It was chosen over Jeff Bezos’s Blue Origin and defence contractor Dynetics, the US space agency said on Friday.

Amazon founder Mr Bezos and Mr Musk – the world’s richest and second-richest people, respective­ly, according to Forbes – were competing to lead humankind’s return to the Moon for the first time since 1972.

Blue Origin, created by Mr Bezos, partnered with Lockheed Martin, Northrop Grumman and Draper, while Dynetics is a subsidiary of Leidos.

Nasa awarded the contract for the first commercial human lander, part of its Artemis programme. The agency said the lander would carry two US astronauts to the lunar surface.

“We should accomplish the next landing as soon as possible,” said Steve Jurczyk, Nasa’s acting administra­tor.

“If they hit their milestones, we have a shot at 2024.”

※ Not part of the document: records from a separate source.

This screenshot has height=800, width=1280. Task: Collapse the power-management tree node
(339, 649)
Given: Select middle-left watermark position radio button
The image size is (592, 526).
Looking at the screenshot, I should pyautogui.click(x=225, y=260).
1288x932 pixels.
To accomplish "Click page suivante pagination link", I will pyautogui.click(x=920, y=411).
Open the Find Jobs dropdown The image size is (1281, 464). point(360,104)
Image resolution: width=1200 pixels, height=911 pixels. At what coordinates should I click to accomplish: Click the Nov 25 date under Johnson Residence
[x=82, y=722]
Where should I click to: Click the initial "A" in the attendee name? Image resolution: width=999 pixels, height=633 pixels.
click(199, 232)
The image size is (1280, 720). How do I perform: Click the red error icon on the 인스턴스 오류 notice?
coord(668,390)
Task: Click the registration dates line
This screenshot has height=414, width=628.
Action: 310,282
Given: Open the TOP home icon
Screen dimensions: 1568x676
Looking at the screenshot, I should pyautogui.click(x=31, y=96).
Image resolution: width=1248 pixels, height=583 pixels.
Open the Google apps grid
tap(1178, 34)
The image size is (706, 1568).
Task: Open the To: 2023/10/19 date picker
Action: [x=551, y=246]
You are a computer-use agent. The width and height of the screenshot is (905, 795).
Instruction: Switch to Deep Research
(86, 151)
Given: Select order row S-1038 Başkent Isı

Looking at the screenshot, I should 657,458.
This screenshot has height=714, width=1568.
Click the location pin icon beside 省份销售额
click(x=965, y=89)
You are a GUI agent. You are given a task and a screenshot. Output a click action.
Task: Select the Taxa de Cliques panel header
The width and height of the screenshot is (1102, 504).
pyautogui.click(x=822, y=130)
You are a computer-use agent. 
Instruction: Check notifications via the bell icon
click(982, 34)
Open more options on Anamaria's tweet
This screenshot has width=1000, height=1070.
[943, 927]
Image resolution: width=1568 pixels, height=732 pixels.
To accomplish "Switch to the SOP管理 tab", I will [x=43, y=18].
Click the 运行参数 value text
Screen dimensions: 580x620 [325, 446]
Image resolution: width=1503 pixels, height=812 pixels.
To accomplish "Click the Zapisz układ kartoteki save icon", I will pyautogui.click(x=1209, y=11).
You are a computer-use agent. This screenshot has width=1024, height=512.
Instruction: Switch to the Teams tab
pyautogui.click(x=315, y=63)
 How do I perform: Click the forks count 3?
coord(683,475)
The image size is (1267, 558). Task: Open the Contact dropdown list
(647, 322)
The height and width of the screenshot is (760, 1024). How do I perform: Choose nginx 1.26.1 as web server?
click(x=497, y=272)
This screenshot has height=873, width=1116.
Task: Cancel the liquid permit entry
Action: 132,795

Nasa said SpaceX’s Starship includes a spacious cabin and two airlocks for astronaut moonwalks, and that its design could be converted into a fully reusable launch and landing system for space travel.

“We are humbled to help @NASAArtemi­s usher in a new era of human space exploratio­n,” SpaceX wrote on Twitter.

Unlike the Apollo landings from 1969 to 1972 – the only human visits to the Moon’s surface – Nasa envisages a longer-term lunar presence, a stepping stone to a plan to send astronauts to Mars.